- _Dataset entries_
◇ ◇ ◇ ◇ ◇

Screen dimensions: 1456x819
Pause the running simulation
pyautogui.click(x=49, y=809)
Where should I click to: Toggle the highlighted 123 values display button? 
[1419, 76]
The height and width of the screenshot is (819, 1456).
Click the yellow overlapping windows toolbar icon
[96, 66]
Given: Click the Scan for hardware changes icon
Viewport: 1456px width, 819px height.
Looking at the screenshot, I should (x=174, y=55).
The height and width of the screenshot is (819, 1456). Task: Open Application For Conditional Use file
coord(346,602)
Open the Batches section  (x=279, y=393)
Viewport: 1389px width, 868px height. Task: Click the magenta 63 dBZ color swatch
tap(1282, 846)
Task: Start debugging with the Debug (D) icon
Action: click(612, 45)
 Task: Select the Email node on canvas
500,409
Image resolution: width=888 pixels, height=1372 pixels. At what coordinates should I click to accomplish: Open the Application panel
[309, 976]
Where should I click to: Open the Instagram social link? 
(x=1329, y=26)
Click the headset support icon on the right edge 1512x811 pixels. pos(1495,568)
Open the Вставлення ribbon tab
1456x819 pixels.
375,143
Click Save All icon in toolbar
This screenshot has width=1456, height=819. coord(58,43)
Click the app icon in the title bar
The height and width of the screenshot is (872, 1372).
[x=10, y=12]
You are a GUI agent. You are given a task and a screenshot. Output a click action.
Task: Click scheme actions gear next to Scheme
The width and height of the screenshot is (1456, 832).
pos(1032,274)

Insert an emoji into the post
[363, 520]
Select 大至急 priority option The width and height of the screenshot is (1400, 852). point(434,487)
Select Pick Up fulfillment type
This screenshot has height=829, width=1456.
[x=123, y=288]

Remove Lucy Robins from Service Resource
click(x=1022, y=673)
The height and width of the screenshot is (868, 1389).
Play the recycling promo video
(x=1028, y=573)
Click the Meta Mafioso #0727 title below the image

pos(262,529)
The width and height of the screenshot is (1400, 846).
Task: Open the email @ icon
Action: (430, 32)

◇ ◇ ◇ ◇ ◇

- _Problem to solve_
Output every entry word for word.

- _Output for this exercise_
Screen dimensions: 1456x819
Pause the running simulation
pyautogui.click(x=49, y=809)
Where should I click to: Toggle the highlighted 123 values display button? 
[1419, 76]
The height and width of the screenshot is (819, 1456).
Click the yellow overlapping windows toolbar icon
[96, 66]
Given: Click the Scan for hardware changes icon
Viewport: 1456px width, 819px height.
Looking at the screenshot, I should (x=174, y=55).
The height and width of the screenshot is (819, 1456). Task: Open Application For Conditional Use file
coord(346,602)
Open the Batches section  (x=279, y=393)
Viewport: 1389px width, 868px height. Task: Click the magenta 63 dBZ color swatch
tap(1282, 846)
Task: Start debugging with the Debug (D) icon
Action: click(612, 45)
 Task: Select the Email node on canvas
500,409
Image resolution: width=888 pixels, height=1372 pixels. At what coordinates should I click to accomplish: Open the Application panel
[309, 976]
Where should I click to: Open the Instagram social link? 
(x=1329, y=26)
Click the headset support icon on the right edge 1512x811 pixels. pos(1495,568)
Open the Вставлення ribbon tab
1456x819 pixels.
375,143
Click Save All icon in toolbar
This screenshot has width=1456, height=819. coord(58,43)
Click the app icon in the title bar
The height and width of the screenshot is (872, 1372).
[x=10, y=12]
You are a GUI agent. You are given a task and a screenshot. Output a click action.
Task: Click scheme actions gear next to Scheme
The width and height of the screenshot is (1456, 832).
pos(1032,274)

Insert an emoji into the post
[363, 520]
Select 大至急 priority option The width and height of the screenshot is (1400, 852). point(434,487)
Select Pick Up fulfillment type
This screenshot has height=829, width=1456.
[x=123, y=288]

Remove Lucy Robins from Service Resource
click(x=1022, y=673)
The height and width of the screenshot is (868, 1389).
Play the recycling promo video
(x=1028, y=573)
Click the Meta Mafioso #0727 title below the image

pos(262,529)
The width and height of the screenshot is (1400, 846).
Task: Open the email @ icon
Action: (430, 32)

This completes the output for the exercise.